Abby Jones, is a bright and exuberant six year old. She loves to play and laugh. Just like any six year old, she has dreams and aspirations. However, Abby is not your ordinary little girl. Abby has Recessive Dystrophic Epidermolysis Bullosa, one of the most severe forms of EB. Each day Abby faces challenges, she must endure things that no child should ever have to endure.
According to DebRA of America:
Although in some cases this form of EB can be mild with generalized blistering, typically the recessive forms of EB tend to be more severe. Onset is usually at birth with areas of missing skin. Generalized blistering then scarring can occur on skin surfaces and mucous membranes. Scarring may limit range of motion of extremities.
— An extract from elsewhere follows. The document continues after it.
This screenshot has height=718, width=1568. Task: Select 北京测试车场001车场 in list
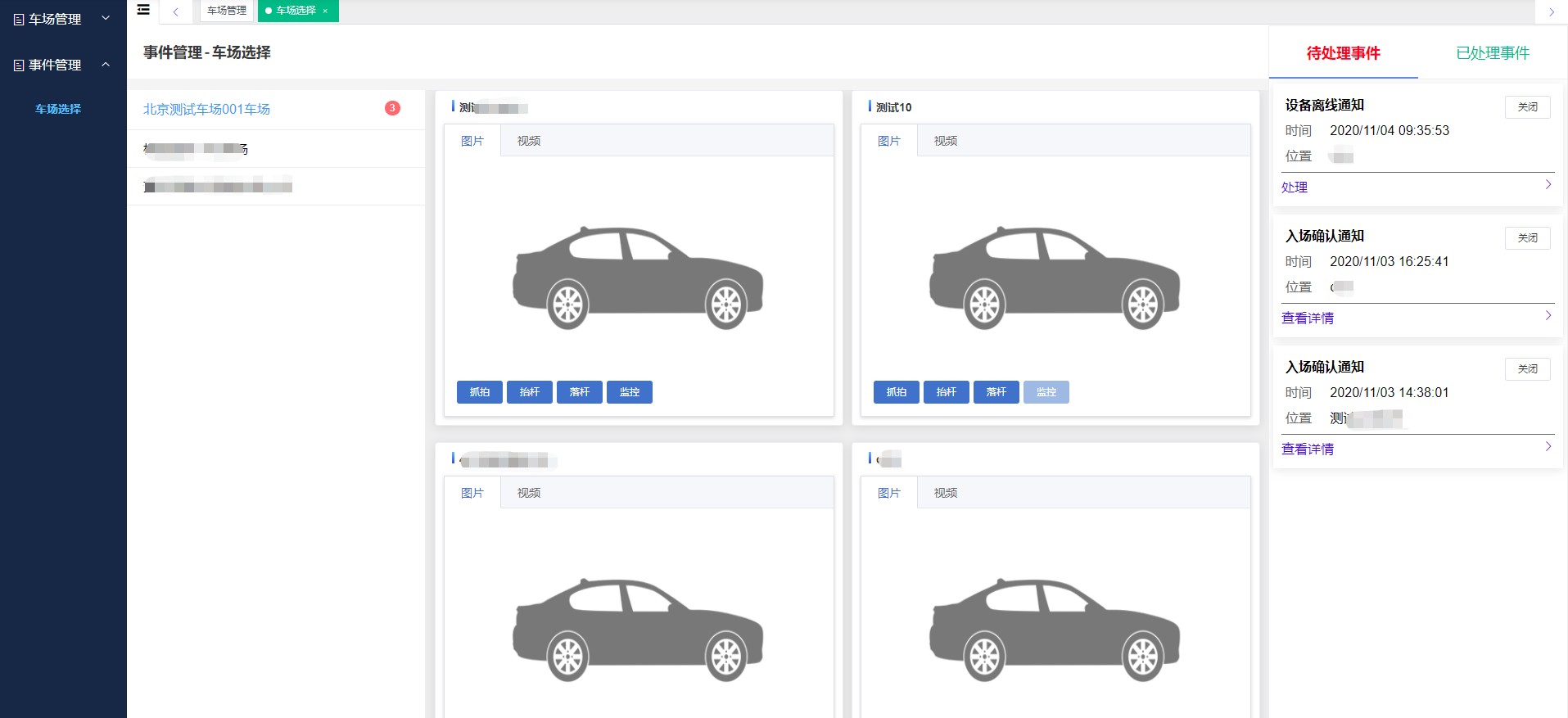coord(207,109)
Fusion of fingers and toes and contractures cause deformity and loss of function.
In some cases there is relatively mild blistering on hands, feet, elbows, and knees; these cases are very similar to dominant dystrophic EB. However, recessive dystrophic epidermolysis Bullosa typically is characterized as follows:
Blistering onset is at birth or soon afterwards. In some cases, nearly all skin surfaces and mucous membranes (from mouth to anus) are covered by blisters. Large areas may be devoid of skin. There is widespread scarring and deformity. Fingers and toes may become immobile. With recurrent scarring, fingers and/or toes may fuse together. Hands and arms may become fixed in a flexed position with resulting contractures. There is usually loss of the nails of the fingers and toes. Teeth may be malformed and delayed in appearing through the gums. Because routine dental care can raise blisters, many persons with RDEB have a higher than normal incidence of cavities. Blistering on the mucosal surfaces often cause scarring within the mouth and gastrointestinal tract. The ingestion of food may be limited due to microstomia (inability to fully open mouth due to scarring and contractures of the perioral region), painful swallowing, difficulty chewing, (due to poor dentition) esophageal webbing. In many cases chronic malnutrition, growth retardation and anemia may ensue. Involvement of the eyes can include eyelid inflammation with adhesions to the eyeball, as well as inflammation of the cornea or the conjunctiva (the mucous membrane covering the eyeball and the underside of the lids).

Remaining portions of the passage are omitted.